Dans un jardin qu’on dirait éternel sillonne les saisons de l’existence avec la dévotion et l’émotion de l’intime. A travers l’apprentissage de l’art de la préparation du thé, l’œuvre nous convie à une leçon de vie simple, pure et in fine bouleversante.
Synopsis : Dans une maison traditionnelle à Yokohama, Noriko et sa cousine Michiko s’initient à la cérémonie du thé. D’abord concentrée sur sa carrière dans l’édition, Noriko se laisse finalement séduire par les gestes ancestraux de Madame Takeda, son exigeante professeure. Au fil du temps, elle découvre la saveur de l’instant présent, prend conscience du rythme des saisons et change peu à peu son regard sur l’existence. Michiko, elle, décide de suivre un tout autre chemin.
Dans un jardin qu’on dirait éternel, œuvre testamentaire d’une actrice immense
Critique : Du cinéaste Tatushi Omori nous ne connaissions rien. Sa filmographie est pourtant longue pour ce cinéaste d’une cinquantaine d’années et, en 2020, on découvre enfin l’un de ses jalons, Dans un jardin qu’on dirait éternel. Le film de 2018 est émouvant à bien des égards, déjà de par son sujet. Le film montre dichotomie d’une jeunesse japonaise, divisée entre la soif de vie, la dynamique du progrès d’un côté, et de l’autre, cette difficulté d’adaptation aux changements et la tentation de s’adapter au rythme des traditions que cultive ici une maîtresse du thé, interprétée par l’immense Kirin Kiki.
L’actrice signe son œuvre testamentaire, puisqu’elle décéda un mois avant la sortie officielle au Japon, délivrant l’une de ses plus emblématiques interprétations.

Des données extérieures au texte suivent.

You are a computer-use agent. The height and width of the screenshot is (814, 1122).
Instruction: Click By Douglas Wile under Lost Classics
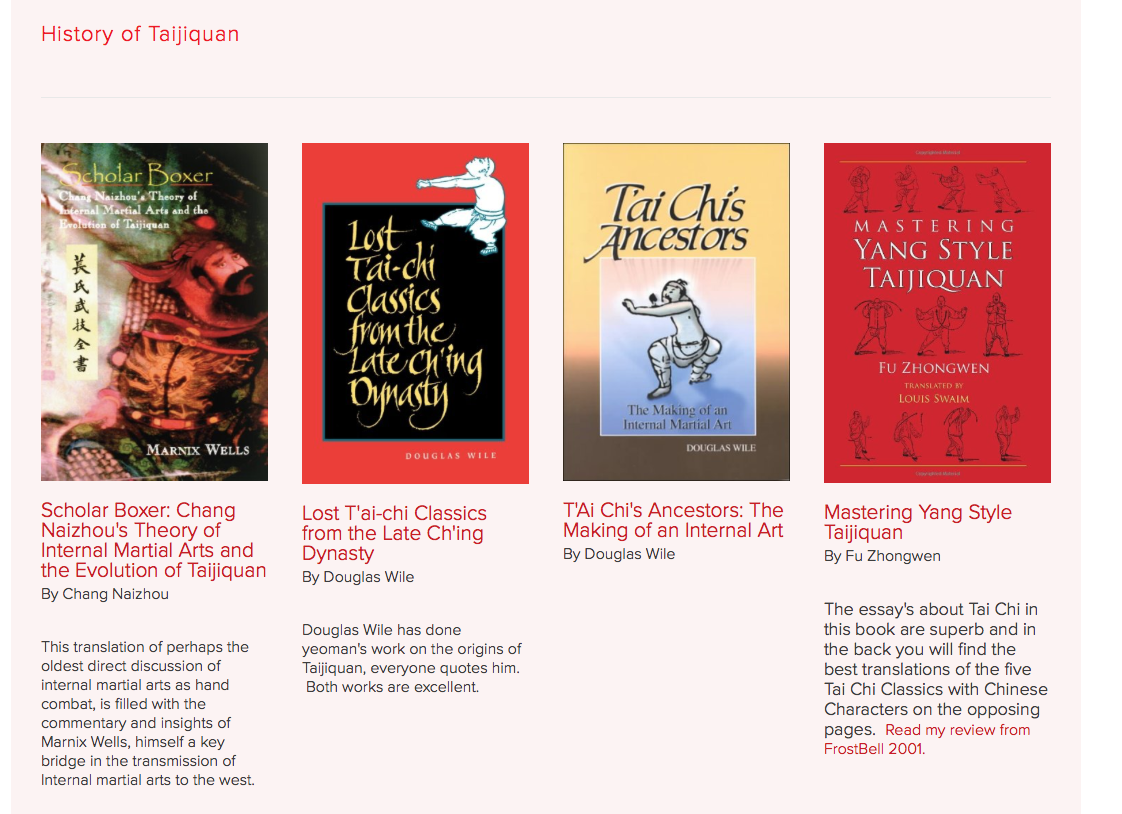click(x=358, y=577)
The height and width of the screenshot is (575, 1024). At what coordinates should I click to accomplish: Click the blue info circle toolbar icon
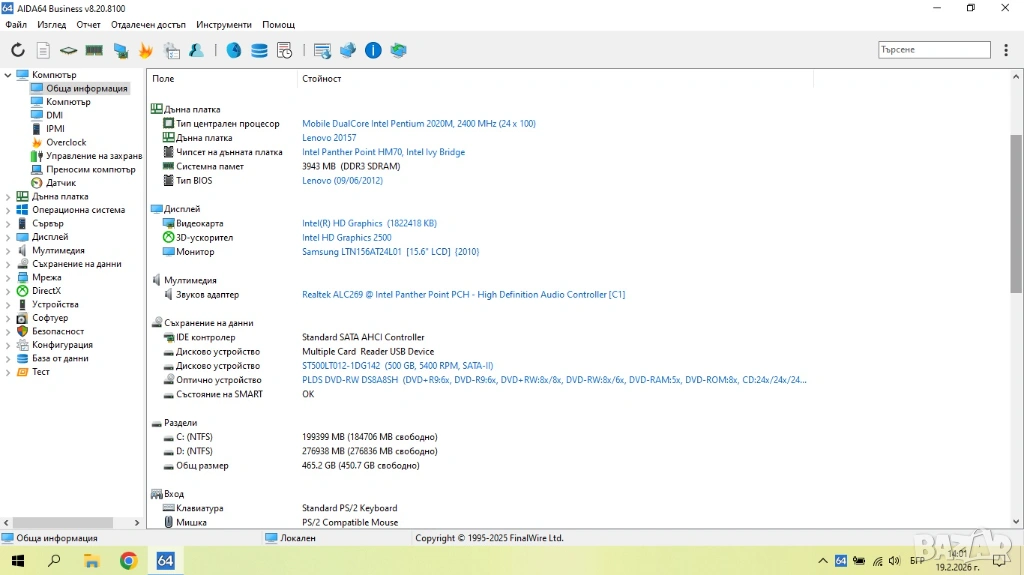tap(373, 50)
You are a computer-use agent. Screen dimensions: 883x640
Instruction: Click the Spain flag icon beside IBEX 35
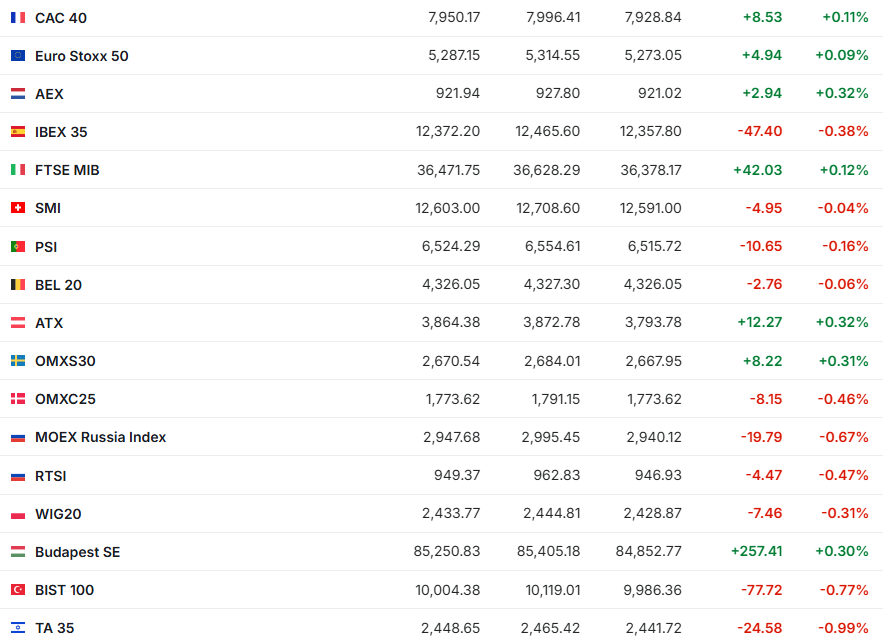(x=18, y=132)
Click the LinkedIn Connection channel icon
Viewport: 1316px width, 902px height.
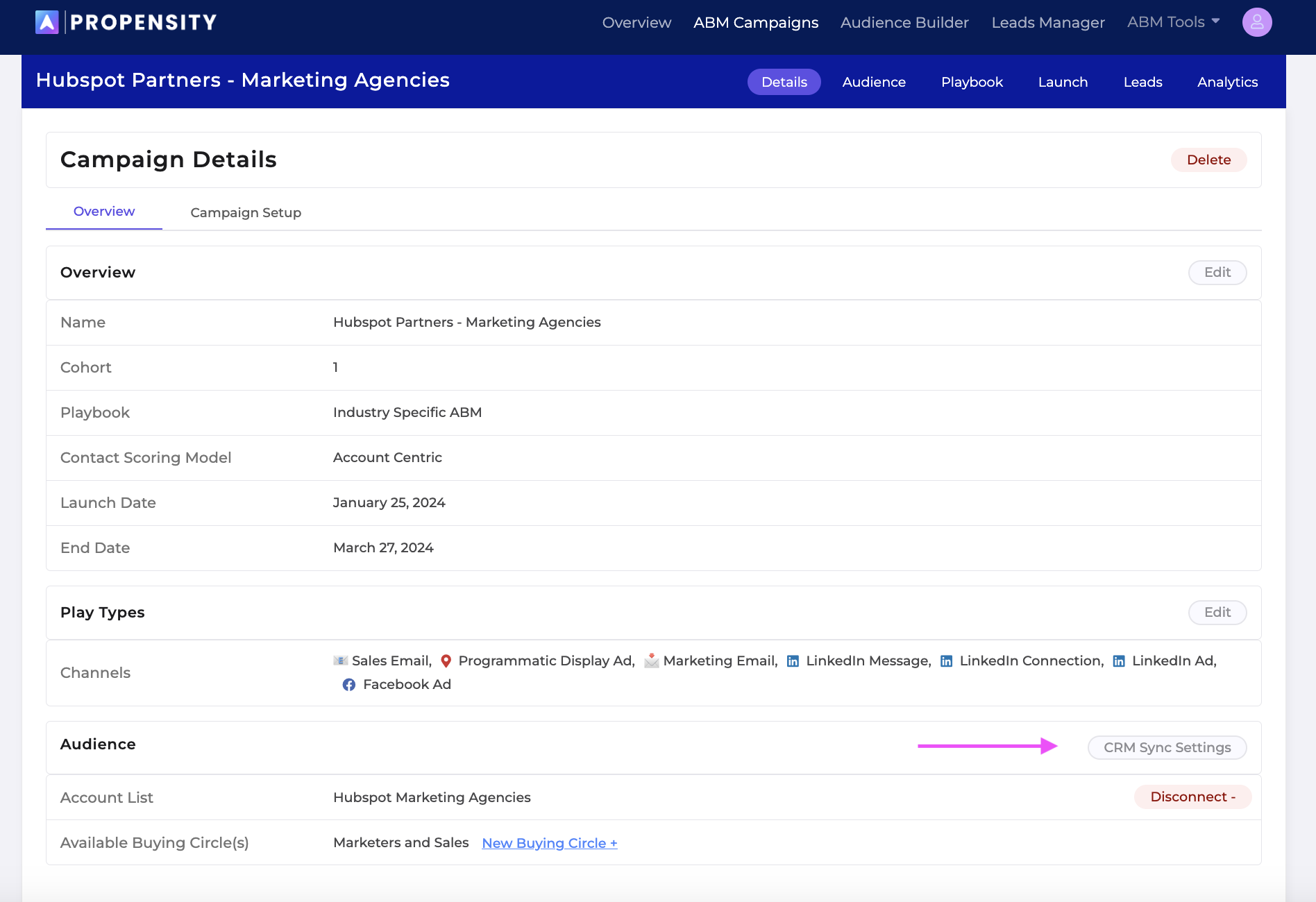tap(946, 661)
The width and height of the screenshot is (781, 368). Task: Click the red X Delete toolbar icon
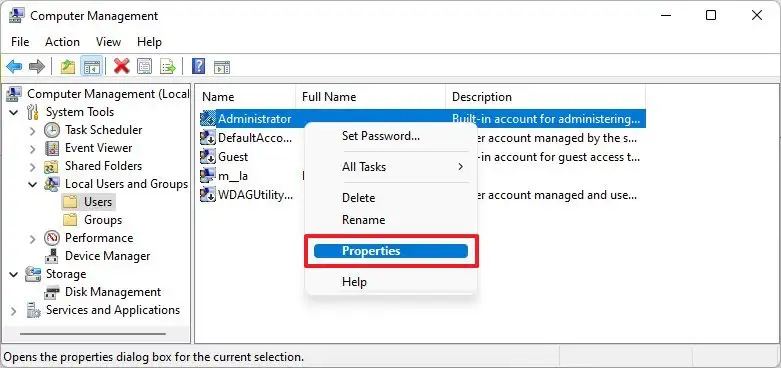pos(122,66)
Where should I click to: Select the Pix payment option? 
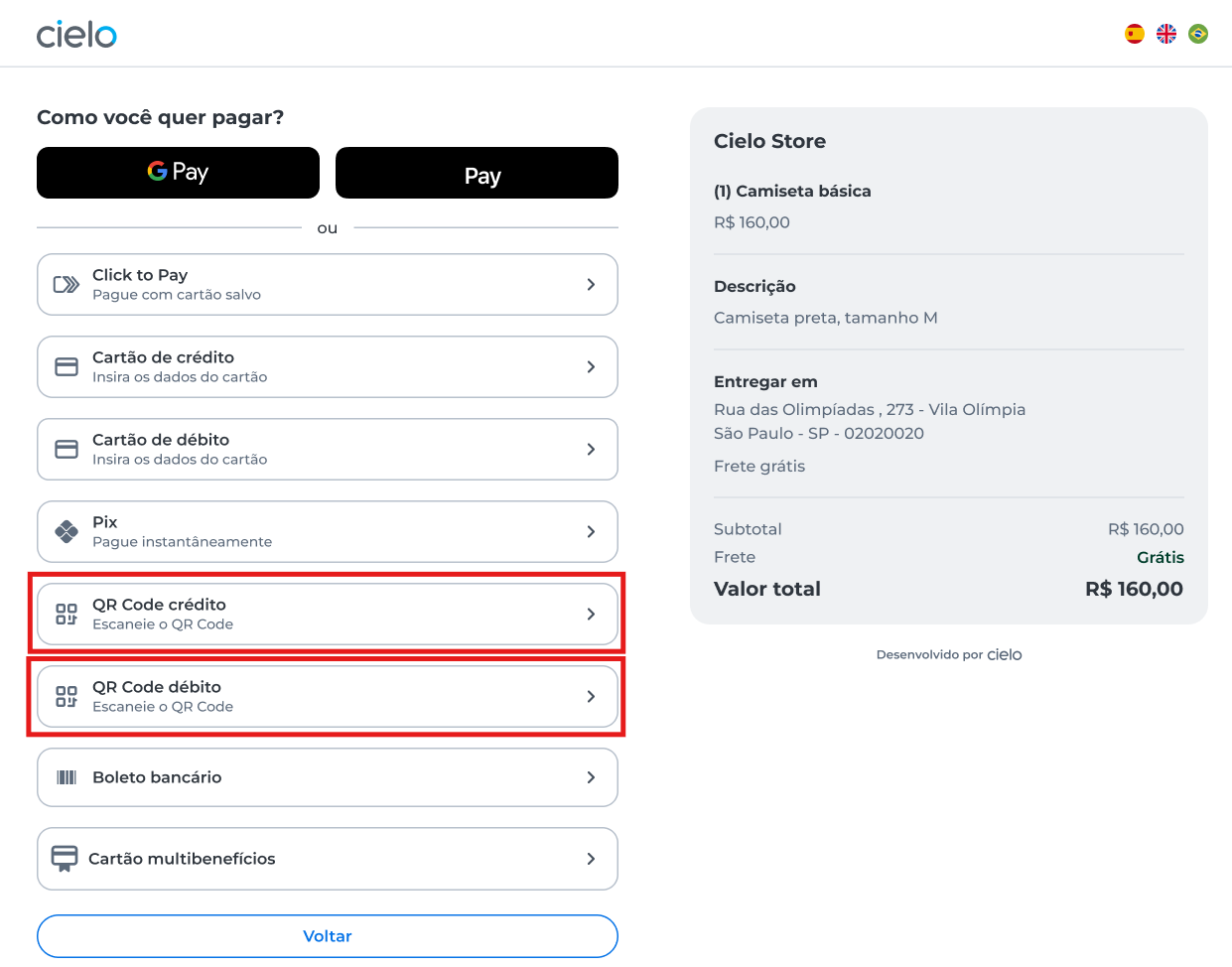pyautogui.click(x=327, y=532)
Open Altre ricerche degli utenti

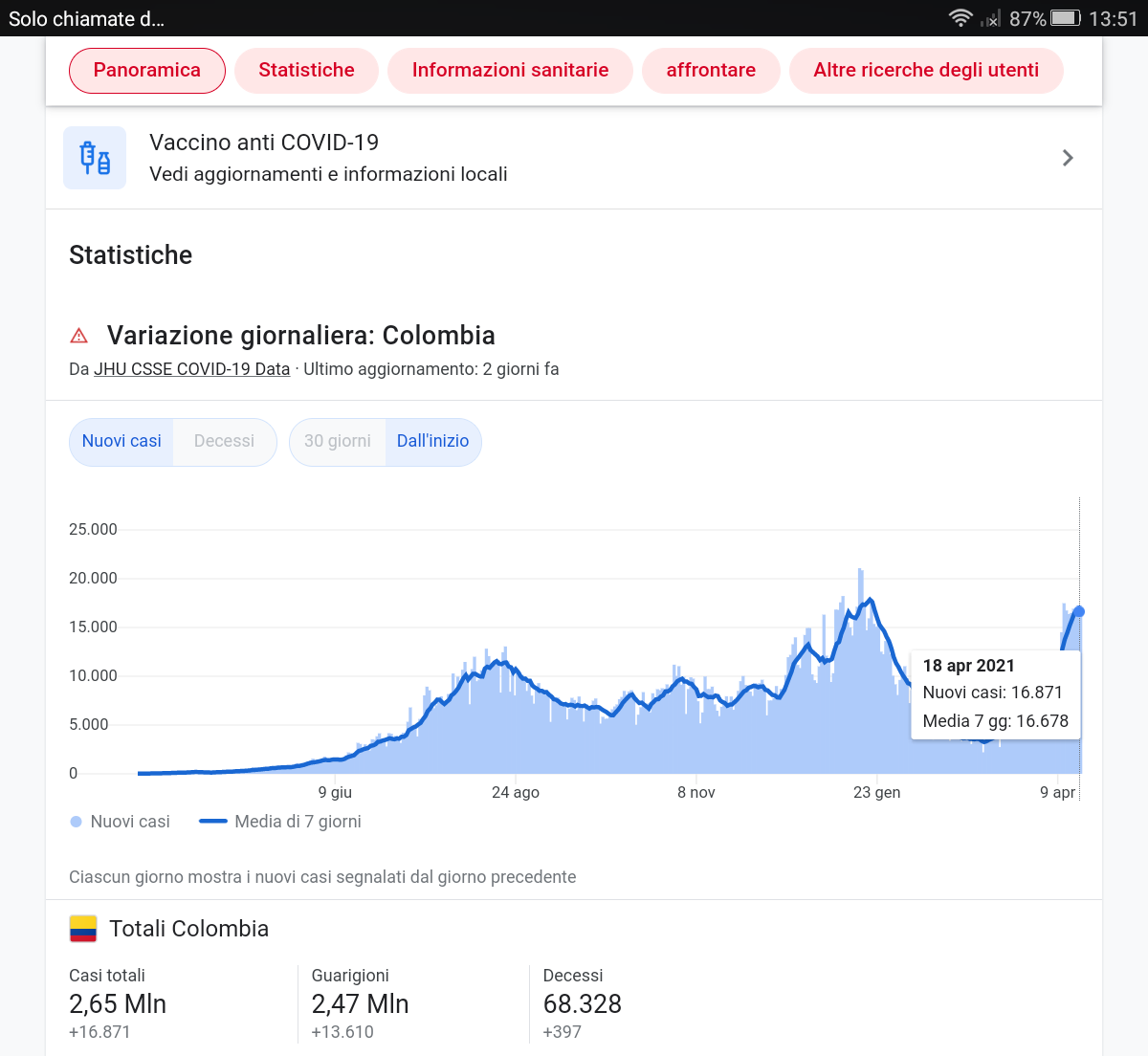click(x=925, y=71)
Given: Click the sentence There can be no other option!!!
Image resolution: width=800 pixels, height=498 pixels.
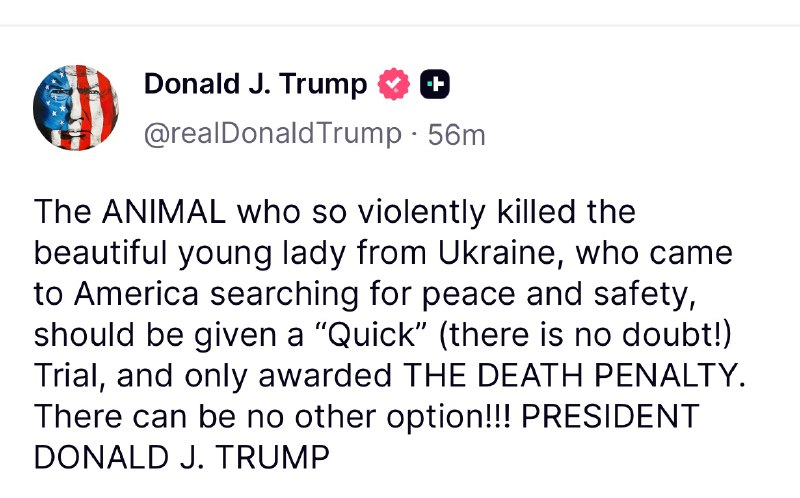Looking at the screenshot, I should (x=272, y=416).
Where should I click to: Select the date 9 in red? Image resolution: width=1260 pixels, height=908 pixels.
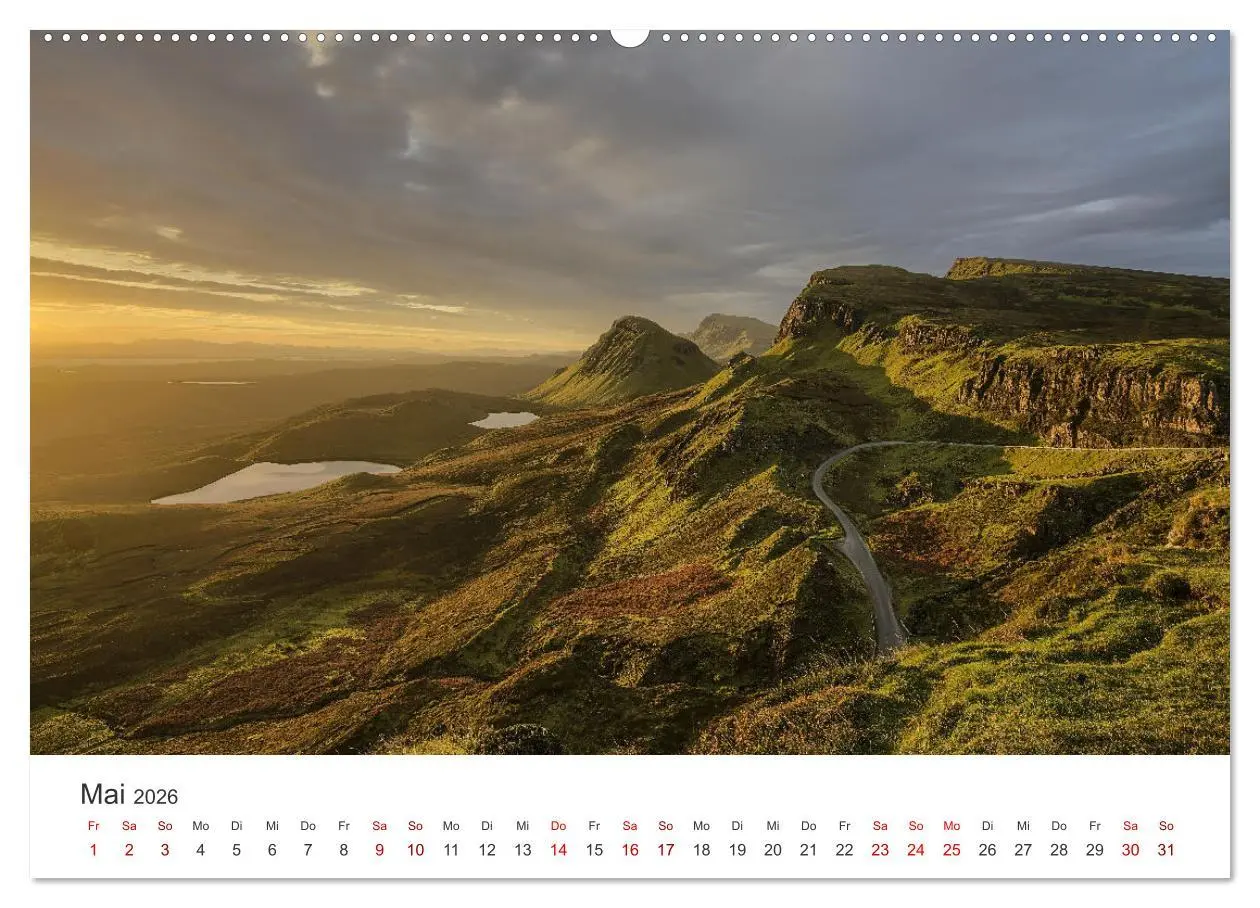tap(379, 851)
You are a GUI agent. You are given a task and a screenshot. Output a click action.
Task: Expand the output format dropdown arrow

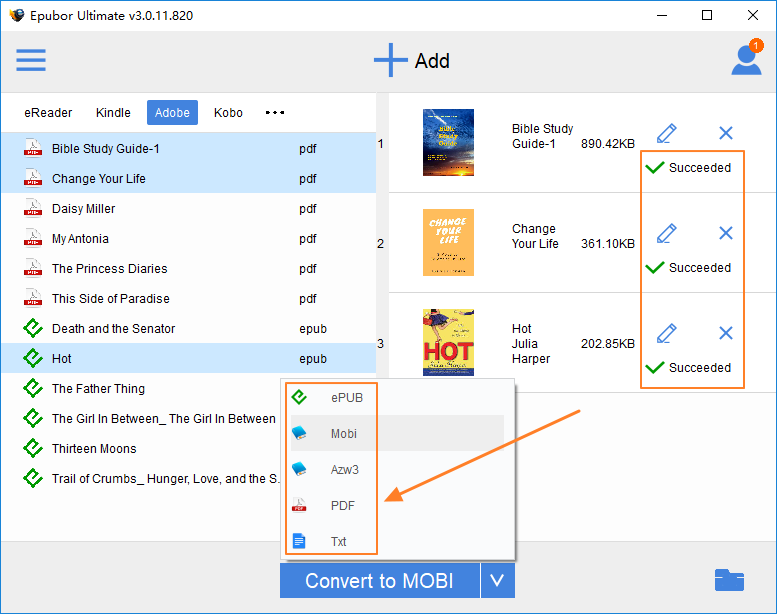point(497,580)
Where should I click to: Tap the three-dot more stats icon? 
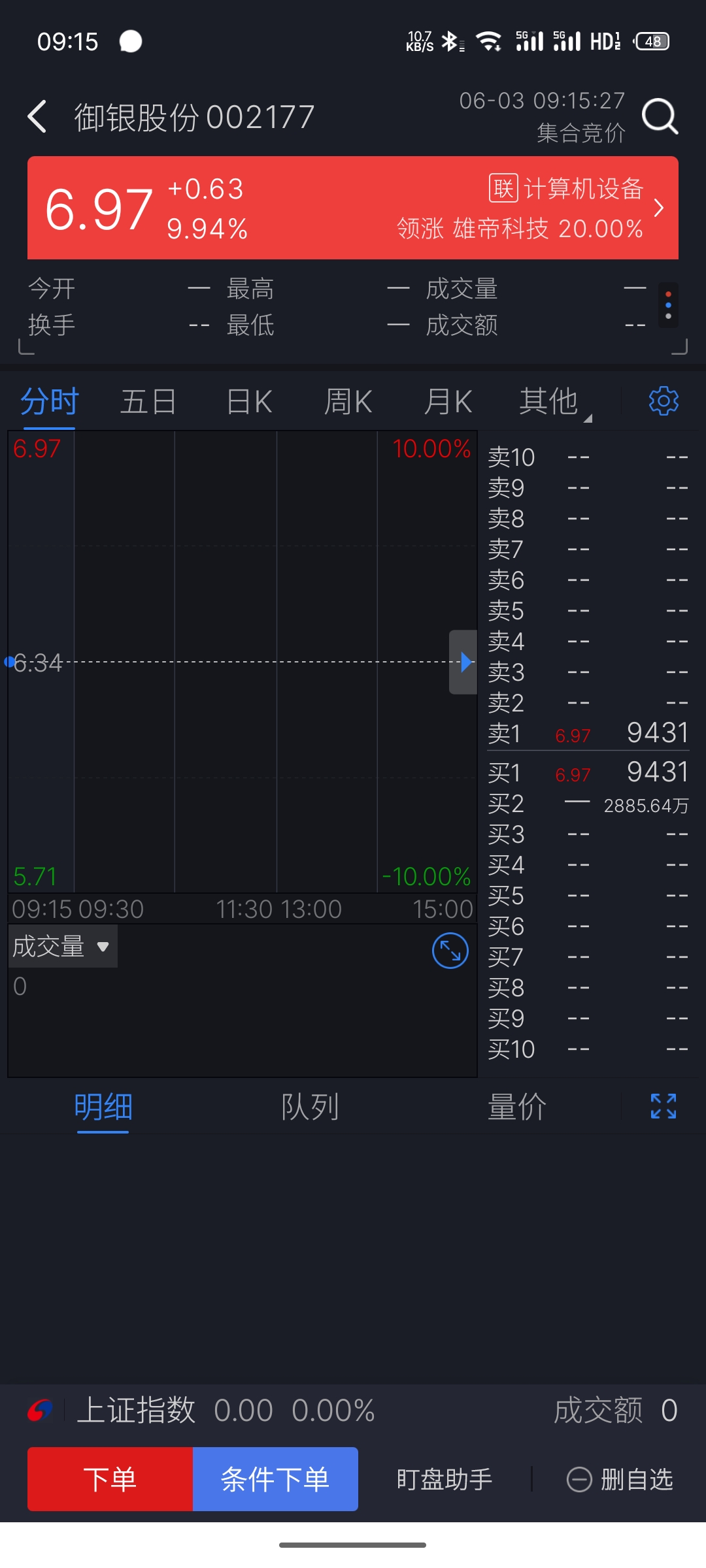pos(668,305)
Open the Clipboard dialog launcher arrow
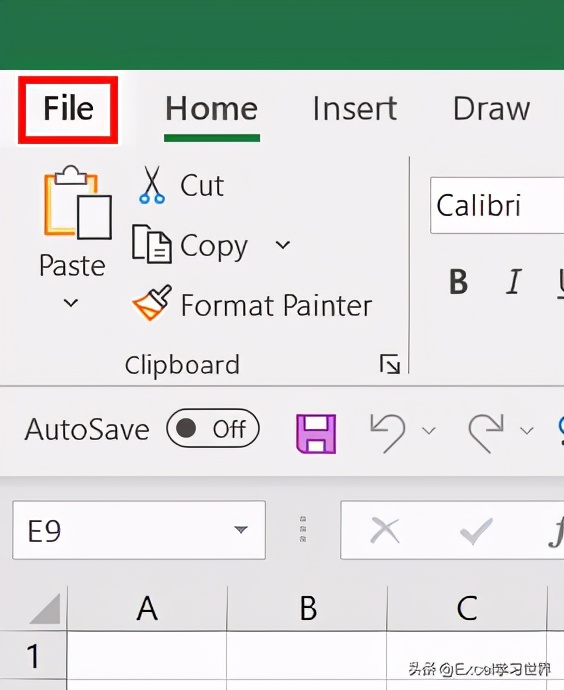This screenshot has height=690, width=564. [x=390, y=364]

Elle se montre à la fois simple et paradoxalement complexe, dans son rapport à la vie, aux saisons, et à l’équilibre que lui procurent les rituels d’une vie humaine qui ne se font que l’écho de ceux d’une nature. Le thé qui se déverse dans un bol devient le murmure de la nature, celle des pluies, des torrents (la belle métaphore de la cascade) et des cours d’eau. L’acuité du son est exceptionnel. Dans un jardin qu’on dirait éternel, si riche sur le plan sensoriel, est l’adaptation d’une œuvre littéraire qui se veut une leçon de vie inattendue pour l’héroïne, jouée par Haru Kuroki, dont la voix, très belle, sert à de nombreux doublages de films d’animation, notamment pour Hosoda.
De l’art du thé vient la raison
Les deux générations de femmes se complètent et, à l’heure où la Covid défie les générations en les érigeant les unes contre les autres, le film de Tatsushi Omori apaise. Le jeu de Kirin Kiki a tant à apprendre aux comédiennes qui l’entourent, ou à la jeunesse japonaise qui s’émancipe. La bonté qui émane de son personnage, non dénué d’humour – et il y en a beaucoup dans cette œuvre qui évite la lourdeur du drame -, l’érige parmi les grands rôles de l’actrice qui était si chère au cinéaste Hirokazu Kore-eda.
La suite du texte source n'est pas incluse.